Les responsables de la Ligue ouvrière d'action catholique (LOAC) et de la Jeunesse ouvrière chrétienne (JOC), deux mouvements d'action catholique spécialisée, ont réuni la presse le jeudi 2 août dernier pour parler de leur inquiétude du départ de jeunes et de chefs de famille pour l'île Maurice et pour l'étranger ­ dans le but d'aller trouver du travail. Une situation qui découle de la fermeture de plusieurs chantiers de construction et des licenciements massifs ces derniers temps.

Selon André Emillien, de la JOC, cette démarche s'inscrit dans la philosophie des deux mouvements d'être attentifs aux différentes réalités de la vie. Il précise que ce problème de départ ne date pas d'hier.
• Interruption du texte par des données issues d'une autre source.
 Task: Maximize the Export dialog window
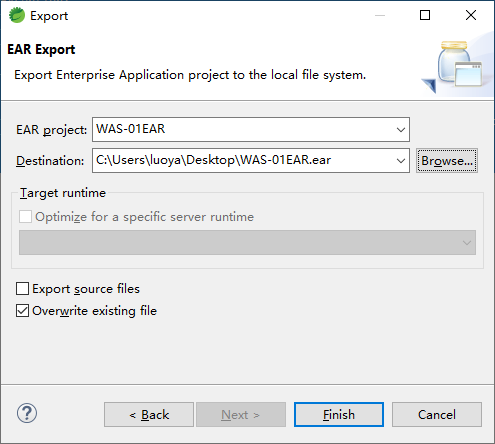point(425,15)
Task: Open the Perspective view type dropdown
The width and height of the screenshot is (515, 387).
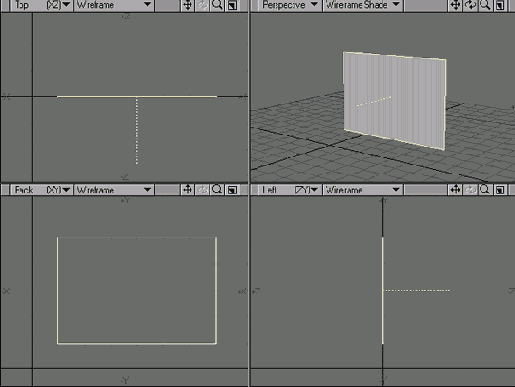Action: [289, 5]
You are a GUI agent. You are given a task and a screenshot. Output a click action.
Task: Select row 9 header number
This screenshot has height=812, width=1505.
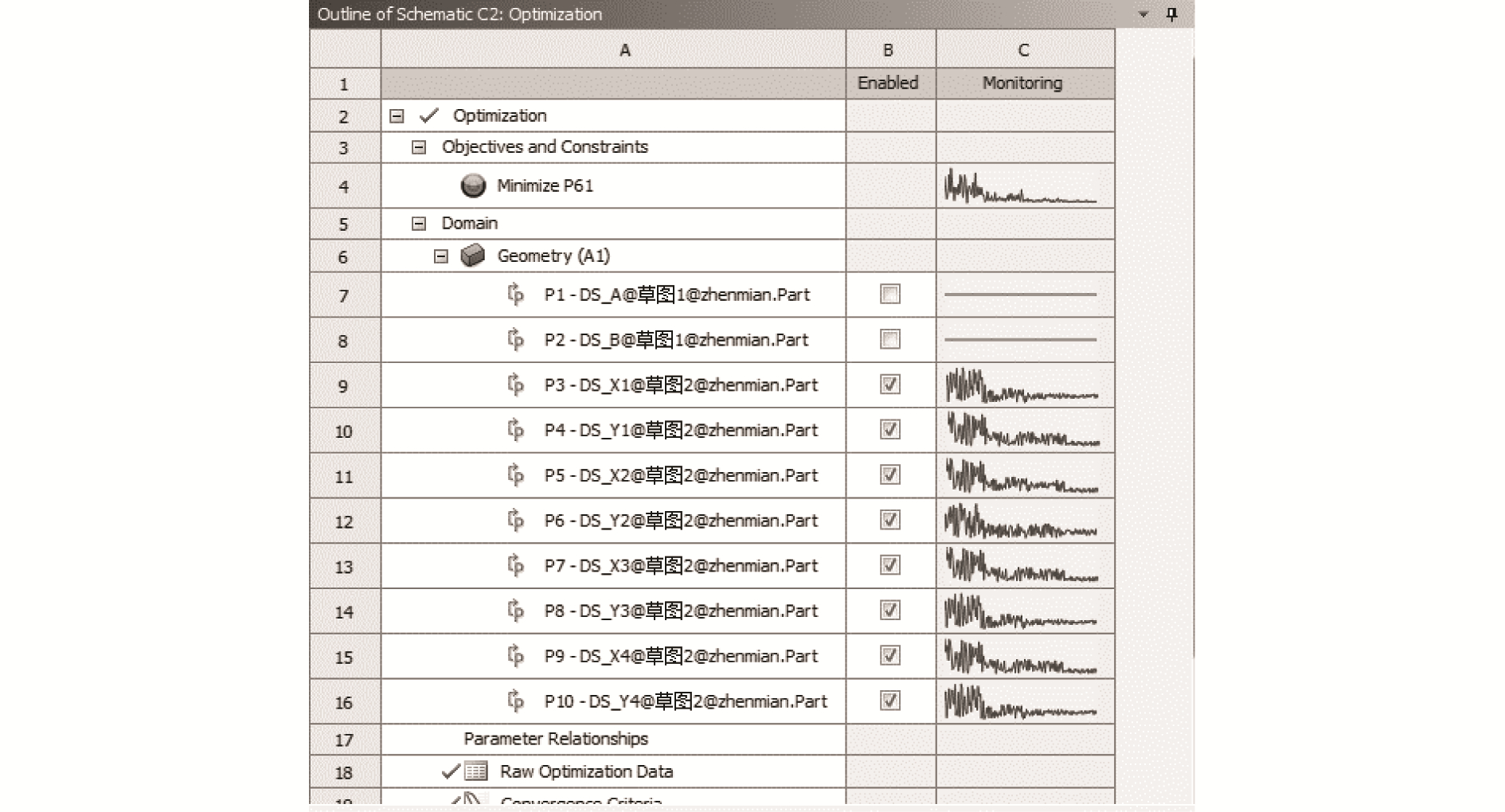[x=344, y=386]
Dans les années 80 également, beaucoup de Rodriguais sont partis pour Maurice à la recherche d'emplois. A cette époque également, la JOC avait fait tout un travail de conscientisation sur les conditions de logement des jeunes à Maurice. Il affirme que les mouvements ne sont pas contre le déplacement de personnes, mais que qu'il est mieux de créer des emplois pour que les ressources humaines demeurent à Rodrigues.

Jean-Claude Tolbize, de la LOAC, a annoncé que les mouvements avaient écrit une lettre, le 13 juillet dernier, pour solliciter une rencontre avec le commissaire de l'Emploi. Lettre demeurée jusqu'ici sans réponse. Le but de la rencontre était d'essayer de trouver ensemble des solutions à ce problème affectant aujourd'hui nombre de familles. Les mouvements sont toujours disposés à rencontrer le commissaire concerné, car ils pensent que la solution réside dans le dialogue.

La JOC et la LOAC demandent aux autorités locales de faire de la création d'emplois à Rodrigues la priorité des priorités. «Il faut que les déplacements de nos élus à l'étranger soient porteurs de création d'emplois directs dans l'île, comme c'est souvent le cas après le déplacement du Premier ministre», affirme André Emillien. Il propose également que des subventions soient accordées à ceux qui créent des emplois à Rodrigues.

Selon les responsables de ces deux mouvements, cette situation risque de créer des problèmes sociaux très graves, avec pour résultat des enfants laissés à eux-mêmes parce que leurs parents doivent aller travailler ailleurs. D'où leur profonde inquiétude devant cette situation.